Recognizing our role as a global leader is the easy part. How we got here is a bit more detailed and technical in nature.
Ontario’s modern approach to sustainable forest management started in 1994 with the passing of the Crown Forest Sustainability Act (CFSA), which serves as the province’s governing legislation. At its core, this Act requires management
for the long-term health of our forest resources. Over the last two decades, achieving this objective has continued to evolve based on new science and input from various interests.
However, one key concept has remained constant—the requirement to create a natural forest condition through the emulation of natural disturbance patterns, a practice commonly described as ecosystem-based management.
Ecosystem-based management is built on the premise that through emulating ecological patterns and naturally occurring processes, as well as maintaining (or restoring) natural levels of forest composition, structure, and function, we can provide for the habitat needs of plant and animal species that have become adapted to/evolved alongside the natural forest condition. Emulating nature provides a coarse filter approach that provides for the landscape-level habitat needs of all species, and represents a significant departure from previous management regimes that focused on the needs of a select few.

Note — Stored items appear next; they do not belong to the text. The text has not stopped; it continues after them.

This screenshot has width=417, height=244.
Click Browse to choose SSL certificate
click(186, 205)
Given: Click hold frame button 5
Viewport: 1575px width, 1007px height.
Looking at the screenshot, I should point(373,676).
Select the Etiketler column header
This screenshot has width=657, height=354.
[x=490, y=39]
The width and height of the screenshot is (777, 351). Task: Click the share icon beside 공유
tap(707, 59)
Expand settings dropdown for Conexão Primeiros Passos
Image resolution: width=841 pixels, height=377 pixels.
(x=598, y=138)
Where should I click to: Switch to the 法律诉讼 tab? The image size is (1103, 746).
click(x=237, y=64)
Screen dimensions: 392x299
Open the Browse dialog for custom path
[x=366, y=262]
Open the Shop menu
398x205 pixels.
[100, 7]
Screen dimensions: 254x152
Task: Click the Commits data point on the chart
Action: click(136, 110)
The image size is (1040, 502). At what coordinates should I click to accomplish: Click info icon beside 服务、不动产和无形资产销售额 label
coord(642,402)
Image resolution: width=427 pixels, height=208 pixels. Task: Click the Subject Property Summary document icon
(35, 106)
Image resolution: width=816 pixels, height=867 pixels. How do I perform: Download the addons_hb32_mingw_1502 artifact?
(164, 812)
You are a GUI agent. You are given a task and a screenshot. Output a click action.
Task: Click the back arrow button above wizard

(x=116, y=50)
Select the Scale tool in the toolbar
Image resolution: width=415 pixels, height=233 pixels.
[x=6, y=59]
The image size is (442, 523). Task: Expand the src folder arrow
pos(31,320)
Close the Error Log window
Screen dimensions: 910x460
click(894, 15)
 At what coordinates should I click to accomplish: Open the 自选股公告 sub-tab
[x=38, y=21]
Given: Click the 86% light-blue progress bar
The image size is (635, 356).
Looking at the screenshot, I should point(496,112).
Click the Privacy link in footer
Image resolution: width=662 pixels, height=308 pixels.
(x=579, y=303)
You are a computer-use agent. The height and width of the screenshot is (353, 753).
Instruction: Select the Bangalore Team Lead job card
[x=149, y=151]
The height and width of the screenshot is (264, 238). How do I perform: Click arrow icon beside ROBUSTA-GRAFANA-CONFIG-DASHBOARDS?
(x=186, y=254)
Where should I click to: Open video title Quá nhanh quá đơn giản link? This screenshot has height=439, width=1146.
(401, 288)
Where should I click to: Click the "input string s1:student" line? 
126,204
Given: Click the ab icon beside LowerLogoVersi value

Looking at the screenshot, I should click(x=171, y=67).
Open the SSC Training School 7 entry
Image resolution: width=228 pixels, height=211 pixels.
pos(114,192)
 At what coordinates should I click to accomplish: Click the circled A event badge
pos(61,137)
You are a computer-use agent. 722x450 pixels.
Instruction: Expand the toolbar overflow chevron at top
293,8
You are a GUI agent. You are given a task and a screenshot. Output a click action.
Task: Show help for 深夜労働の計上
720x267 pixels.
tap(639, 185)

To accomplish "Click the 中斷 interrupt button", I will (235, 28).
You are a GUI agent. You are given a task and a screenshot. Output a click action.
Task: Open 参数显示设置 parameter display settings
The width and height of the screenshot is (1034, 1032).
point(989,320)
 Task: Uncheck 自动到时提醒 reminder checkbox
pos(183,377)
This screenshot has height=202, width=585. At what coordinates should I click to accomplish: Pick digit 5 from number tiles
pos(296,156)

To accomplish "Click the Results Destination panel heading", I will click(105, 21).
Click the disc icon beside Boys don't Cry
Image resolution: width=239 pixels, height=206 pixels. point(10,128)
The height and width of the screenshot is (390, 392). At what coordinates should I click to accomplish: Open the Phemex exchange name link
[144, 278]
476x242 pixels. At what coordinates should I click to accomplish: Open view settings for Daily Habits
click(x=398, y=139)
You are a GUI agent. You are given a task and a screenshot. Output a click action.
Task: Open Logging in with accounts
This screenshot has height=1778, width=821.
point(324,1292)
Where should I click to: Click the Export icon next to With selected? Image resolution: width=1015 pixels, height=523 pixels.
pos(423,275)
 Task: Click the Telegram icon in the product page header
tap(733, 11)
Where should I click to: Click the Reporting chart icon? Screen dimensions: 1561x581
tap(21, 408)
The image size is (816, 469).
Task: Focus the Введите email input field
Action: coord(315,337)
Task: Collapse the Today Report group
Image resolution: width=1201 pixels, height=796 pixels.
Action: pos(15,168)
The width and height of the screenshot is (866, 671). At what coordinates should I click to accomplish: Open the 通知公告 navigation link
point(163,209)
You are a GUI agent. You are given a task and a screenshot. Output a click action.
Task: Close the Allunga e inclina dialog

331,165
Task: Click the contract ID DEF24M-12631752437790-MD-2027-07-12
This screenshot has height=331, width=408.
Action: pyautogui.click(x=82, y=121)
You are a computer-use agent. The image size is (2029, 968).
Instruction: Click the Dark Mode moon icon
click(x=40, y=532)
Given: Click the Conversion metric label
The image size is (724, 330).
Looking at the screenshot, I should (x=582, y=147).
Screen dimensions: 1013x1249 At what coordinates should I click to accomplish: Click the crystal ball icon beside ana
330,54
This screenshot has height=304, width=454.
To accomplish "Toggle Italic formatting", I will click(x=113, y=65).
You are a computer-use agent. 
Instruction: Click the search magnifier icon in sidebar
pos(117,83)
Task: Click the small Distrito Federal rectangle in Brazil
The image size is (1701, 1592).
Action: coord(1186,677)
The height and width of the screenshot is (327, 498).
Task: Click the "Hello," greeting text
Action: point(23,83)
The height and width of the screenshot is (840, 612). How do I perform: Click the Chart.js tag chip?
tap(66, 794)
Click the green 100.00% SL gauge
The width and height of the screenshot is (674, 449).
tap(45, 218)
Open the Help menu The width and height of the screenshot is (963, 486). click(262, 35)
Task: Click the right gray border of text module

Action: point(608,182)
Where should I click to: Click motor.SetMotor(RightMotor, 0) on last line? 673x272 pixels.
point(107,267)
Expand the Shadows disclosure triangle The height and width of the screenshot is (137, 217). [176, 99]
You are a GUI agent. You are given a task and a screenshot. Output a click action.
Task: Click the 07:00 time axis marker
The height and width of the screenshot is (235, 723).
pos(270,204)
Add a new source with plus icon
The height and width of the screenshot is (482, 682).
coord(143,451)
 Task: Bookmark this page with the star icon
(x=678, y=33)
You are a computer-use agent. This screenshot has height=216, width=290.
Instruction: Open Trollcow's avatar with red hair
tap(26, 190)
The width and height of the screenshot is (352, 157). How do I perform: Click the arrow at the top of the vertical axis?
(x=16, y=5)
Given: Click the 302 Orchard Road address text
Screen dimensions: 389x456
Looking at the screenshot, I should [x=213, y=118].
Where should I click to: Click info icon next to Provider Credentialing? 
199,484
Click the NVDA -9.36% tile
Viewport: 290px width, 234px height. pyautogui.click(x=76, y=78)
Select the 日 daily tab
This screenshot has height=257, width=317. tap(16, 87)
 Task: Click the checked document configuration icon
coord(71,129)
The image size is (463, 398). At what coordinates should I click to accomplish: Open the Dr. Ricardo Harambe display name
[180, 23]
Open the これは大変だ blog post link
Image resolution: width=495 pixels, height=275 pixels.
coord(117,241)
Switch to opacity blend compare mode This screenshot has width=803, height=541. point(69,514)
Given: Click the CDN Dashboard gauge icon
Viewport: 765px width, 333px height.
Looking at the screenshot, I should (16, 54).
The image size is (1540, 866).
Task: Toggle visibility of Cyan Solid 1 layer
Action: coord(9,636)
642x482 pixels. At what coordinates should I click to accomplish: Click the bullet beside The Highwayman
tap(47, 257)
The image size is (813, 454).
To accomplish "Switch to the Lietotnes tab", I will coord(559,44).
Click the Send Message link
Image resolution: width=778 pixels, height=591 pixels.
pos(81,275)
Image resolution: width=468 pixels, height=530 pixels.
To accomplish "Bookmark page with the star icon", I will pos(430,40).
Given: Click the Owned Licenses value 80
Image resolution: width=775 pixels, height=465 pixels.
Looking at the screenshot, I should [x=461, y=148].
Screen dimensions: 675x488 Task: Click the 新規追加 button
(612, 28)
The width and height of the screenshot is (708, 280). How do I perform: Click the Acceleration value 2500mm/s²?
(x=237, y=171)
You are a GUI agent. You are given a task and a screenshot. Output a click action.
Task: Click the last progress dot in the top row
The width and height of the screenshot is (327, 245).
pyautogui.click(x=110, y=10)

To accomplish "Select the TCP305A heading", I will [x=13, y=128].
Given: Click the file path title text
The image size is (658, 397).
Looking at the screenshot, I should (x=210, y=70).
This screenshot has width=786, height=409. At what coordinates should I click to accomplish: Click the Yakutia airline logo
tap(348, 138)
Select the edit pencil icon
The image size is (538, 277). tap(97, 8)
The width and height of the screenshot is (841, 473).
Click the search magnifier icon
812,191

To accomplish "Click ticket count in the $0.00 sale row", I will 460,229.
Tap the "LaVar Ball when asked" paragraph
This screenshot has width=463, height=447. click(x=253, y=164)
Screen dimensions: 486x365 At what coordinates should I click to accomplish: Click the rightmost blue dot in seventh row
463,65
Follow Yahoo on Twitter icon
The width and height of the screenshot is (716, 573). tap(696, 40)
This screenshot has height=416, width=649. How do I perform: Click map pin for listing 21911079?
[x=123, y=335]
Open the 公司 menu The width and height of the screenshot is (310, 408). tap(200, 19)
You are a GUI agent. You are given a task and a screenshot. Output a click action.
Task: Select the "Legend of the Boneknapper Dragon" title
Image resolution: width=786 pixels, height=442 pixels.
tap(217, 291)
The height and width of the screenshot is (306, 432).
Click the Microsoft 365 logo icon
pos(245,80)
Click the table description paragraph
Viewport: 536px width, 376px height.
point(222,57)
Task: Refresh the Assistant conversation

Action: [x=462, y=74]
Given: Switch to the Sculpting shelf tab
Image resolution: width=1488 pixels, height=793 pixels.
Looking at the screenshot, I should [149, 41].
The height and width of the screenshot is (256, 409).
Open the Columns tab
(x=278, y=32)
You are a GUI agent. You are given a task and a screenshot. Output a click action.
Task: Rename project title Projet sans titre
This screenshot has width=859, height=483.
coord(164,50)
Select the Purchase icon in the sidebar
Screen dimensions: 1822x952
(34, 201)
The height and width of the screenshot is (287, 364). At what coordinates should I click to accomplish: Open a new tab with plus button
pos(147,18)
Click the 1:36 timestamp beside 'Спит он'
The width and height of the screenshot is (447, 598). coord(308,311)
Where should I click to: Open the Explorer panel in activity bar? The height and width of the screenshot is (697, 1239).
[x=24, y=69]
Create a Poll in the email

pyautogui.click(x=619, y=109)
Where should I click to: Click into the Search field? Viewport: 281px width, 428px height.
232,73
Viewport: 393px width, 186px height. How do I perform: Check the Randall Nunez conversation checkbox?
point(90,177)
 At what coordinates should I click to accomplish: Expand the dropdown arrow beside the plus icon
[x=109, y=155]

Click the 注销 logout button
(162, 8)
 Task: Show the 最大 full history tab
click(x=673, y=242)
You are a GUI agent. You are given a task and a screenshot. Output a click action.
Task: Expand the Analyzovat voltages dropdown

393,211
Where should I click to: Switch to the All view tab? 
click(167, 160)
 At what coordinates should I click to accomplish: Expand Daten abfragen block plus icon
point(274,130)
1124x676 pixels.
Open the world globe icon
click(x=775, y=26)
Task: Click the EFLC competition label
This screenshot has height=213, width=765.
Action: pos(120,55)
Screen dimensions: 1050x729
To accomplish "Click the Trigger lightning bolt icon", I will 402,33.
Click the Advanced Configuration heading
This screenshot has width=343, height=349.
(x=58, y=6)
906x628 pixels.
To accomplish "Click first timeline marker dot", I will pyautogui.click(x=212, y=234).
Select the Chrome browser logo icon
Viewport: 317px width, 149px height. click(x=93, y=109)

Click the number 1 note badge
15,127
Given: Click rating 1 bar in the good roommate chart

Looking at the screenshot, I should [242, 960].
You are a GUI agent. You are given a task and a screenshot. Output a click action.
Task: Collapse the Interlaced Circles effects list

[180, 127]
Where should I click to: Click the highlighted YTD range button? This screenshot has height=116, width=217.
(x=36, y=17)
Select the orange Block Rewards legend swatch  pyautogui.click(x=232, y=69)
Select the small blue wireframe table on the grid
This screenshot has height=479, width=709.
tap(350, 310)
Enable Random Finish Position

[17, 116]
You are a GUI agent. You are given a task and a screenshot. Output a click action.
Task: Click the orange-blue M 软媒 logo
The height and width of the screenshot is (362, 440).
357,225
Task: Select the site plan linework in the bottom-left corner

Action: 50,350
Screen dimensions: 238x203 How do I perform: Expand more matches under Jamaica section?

As a compliment to the coarse filter, Ontario’s policy framework also ensures the maintenance and provision of important stand-level, species-specific habitat features, most notably those that may not be captured at the broader ecosystem level. These include elements such as bird nests, aquatic feeding grounds for moose, fish spawning habitat, and many others. Together, the coarse and fine filter approaches have positioned Ontario as one of the most progressive jurisdictions in the world when it comes to forestry.
However, despite this recognition, it’s important to note that our commitment to sustainability is ongoing. Part of what keeps Ontario at the top is the continuous incorporation of new science and information into our policies and practices. By law, Ontario’s forest management guidelines must be reviewed every five years to ensure they reflect the latest scientific evidence. Furthermore, both the development and implementation of our forestry policies and guidelines are informed by a diverse range of interests.
In addition to being posted for public comment on the Environmental Registry, forest-related policies are developed with input from a wide array of specialists including biologists, ecologists, economists, and foresters. Forest management plans must incorporate the perspectives of local Indigenous communities and stakeholder groups such as naturalists, recreationalists, anglers and hunters, tourist operators, and local citizens. This multidisciplinary approach, along with the opportunity for public input and engagement, ensures provisions for all forest uses and users.
Our role as a leader in responsible forest management is not limited to provincial or Crown lands. One only has to look to the Eastern Ontario Model Forest (EOMF) to see that the practice of sustainable forestry is equally applicable to private landowners and community forests across the province.
For the better part of 16 years, the EOMF has been building a certification program within the settled landscape of southern Ontario to demonstrate their commitment to and achievements in sustainable forest management. Today, the EOMF holds an umbrella certificate that covers more than 9,000 hectares of privately owned forests and more than 72,000 hectares of community forests, making them a forerunner in furthering the application and uptake of forest certification approaches and tools.
Although I refrained from diving into this much detail when I was first asked the questions, these facts are extremely important for all Ontarians and Canadians to appreciate. We should all be very proud that we have the best managed forests in the world.
All of our programs, and the success we have been able to achieve this year, would not have been possible without you, our members and sponsors. We are continually grateful for your support, allowing us to be the voice for our forests.